I am glad to have re-discovered phenomenology. It appears that my theoretical and intellectual stance was informed more by phenomenology than I had initially realized. Though, given the implicit influence of phenomenology on prevailing French theorists such as Foucault and Bourdieu, it is unsurprising that I could fall in line with phenomenology without it being identified by name. (I did, however, have a course in phenomenology and existentialism as an undergraduate, so that is where I was initially influenced by the perspective, and I have implicitly recognized it as part of my theoretical and intellectual stance.)
In particular, I now understand that my concern with sensations, feelings, experience, embodiment, affect and emotion can be rooted in phenomenology as a foundation, starting point, and overarching umbrella for these concerns.

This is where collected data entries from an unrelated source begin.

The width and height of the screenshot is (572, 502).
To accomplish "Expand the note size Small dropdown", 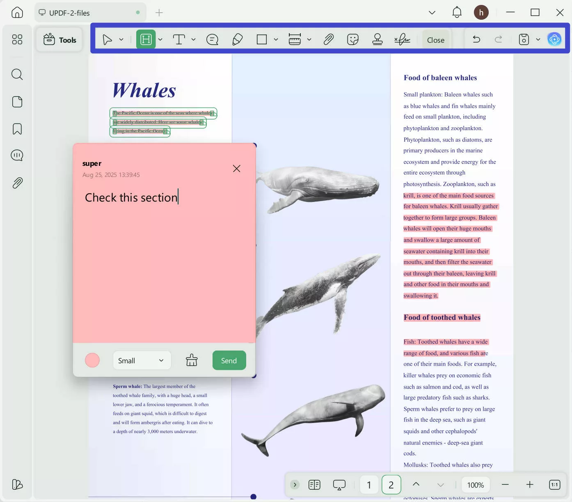I will (x=142, y=360).
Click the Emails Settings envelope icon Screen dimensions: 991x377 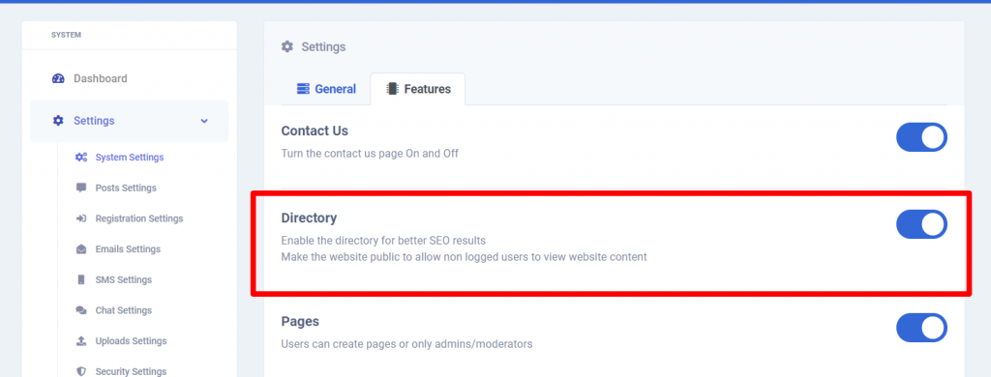(81, 249)
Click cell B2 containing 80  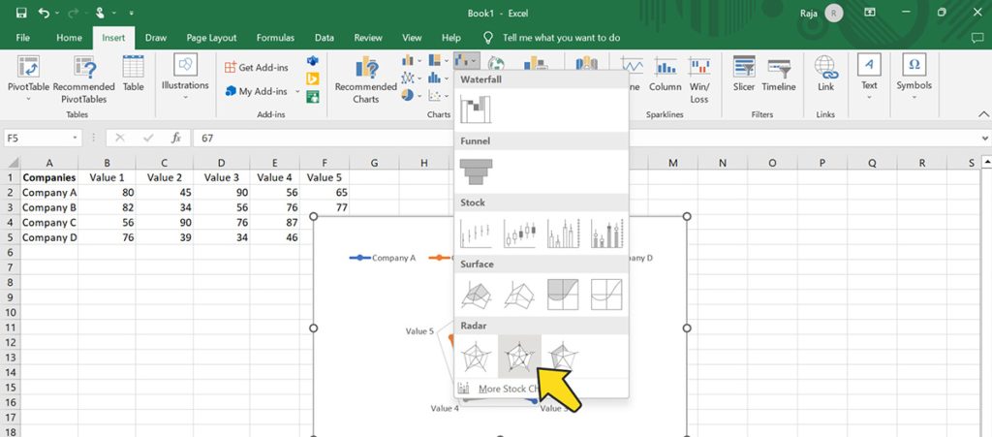[x=107, y=193]
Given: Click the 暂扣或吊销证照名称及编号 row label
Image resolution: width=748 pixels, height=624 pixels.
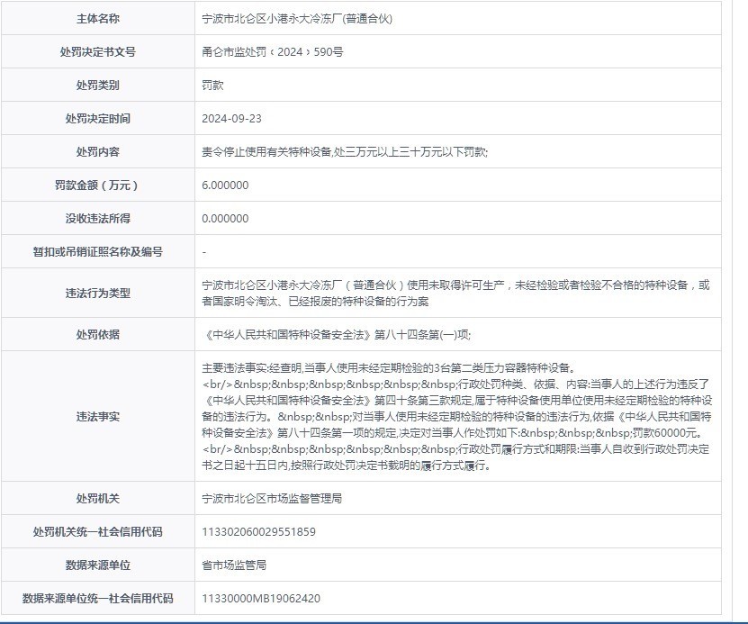Looking at the screenshot, I should pos(98,252).
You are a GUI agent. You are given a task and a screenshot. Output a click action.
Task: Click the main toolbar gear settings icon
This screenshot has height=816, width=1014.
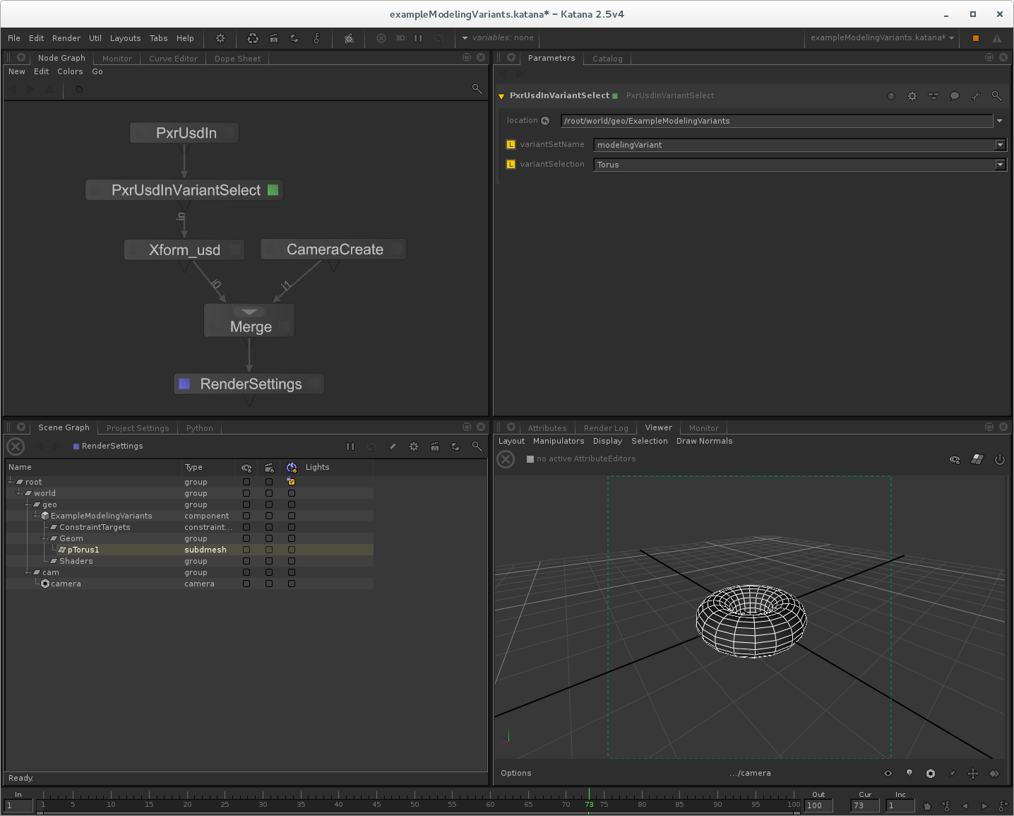(220, 38)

I can also now see how my interest in micro-logical phenomenological experiences has made it difficult for me to connect my work to “larger” theoretical concerns. For me this phenomenological plane has nearly comprised the entirety of the grounds for my theoretical concerns, and it has been satisfying simply to consider subjectivity in terms of the experiences that make up a particular subject position in an attempt to capture “what it feels like” to occupy and live through that position.

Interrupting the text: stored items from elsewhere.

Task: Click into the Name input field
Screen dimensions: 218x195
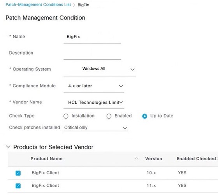Action: 92,37
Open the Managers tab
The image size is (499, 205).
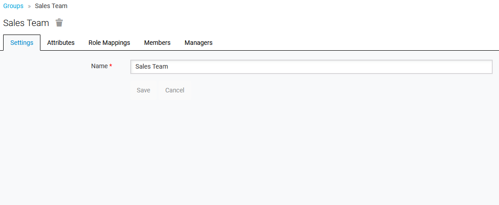(199, 43)
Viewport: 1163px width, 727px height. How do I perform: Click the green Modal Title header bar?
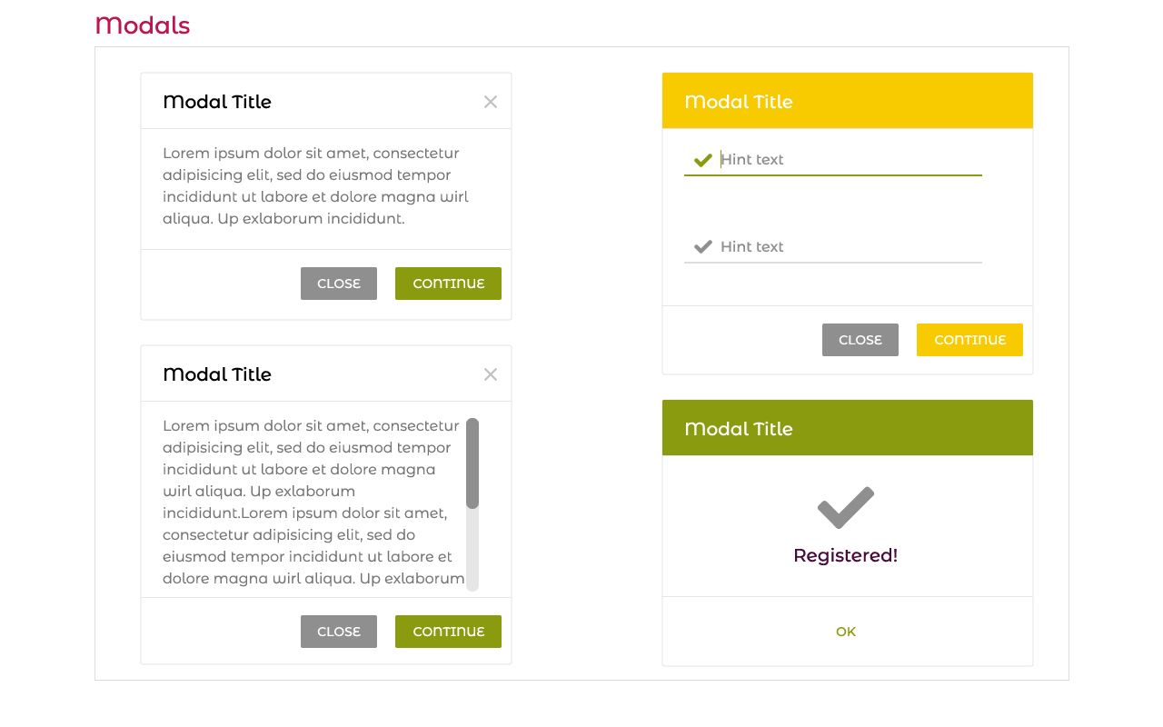point(848,428)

This is partially what has motivated my concern with developments in communications technology, where individuals’ lived experiences change into something new as these technologies become attached to them as subjects and come to bear on their experience of the world. A simple example of this can be found in the anxiety many individuals experience when they forget their cell phone at home and feel as if they are missing a piece of themself. Another example that is harder to place and substantiate is the ubiquitous appearance of search capabilities, captured best by Google, and the way it generates frustrations with existing technologies, such as printed books, because they do not offer the same search functionality. Yet more difficult to place is the effect, if any, that these search capabilities and other information management technologies have on the relations we have with others. For example, just as we hunt through pages of search results and refine our search terms only to settle on one of the results, while believing that there is still a better result out there, does this same logic come to bear on contemporary romantic endeavors, where the right person can be found if only we search harder and better without ever being satisfied with what we find because there must be something better out there?
I do understand now, however, that this phenomenological plane alone is not enough in itself to sustain a project, and so, one of my goals is to figure out how to bridge my phenomenological concerns into a “broader” project. This will be assisted by identifying examples where this has already been achieved so I can draw upon them as a model for my own work.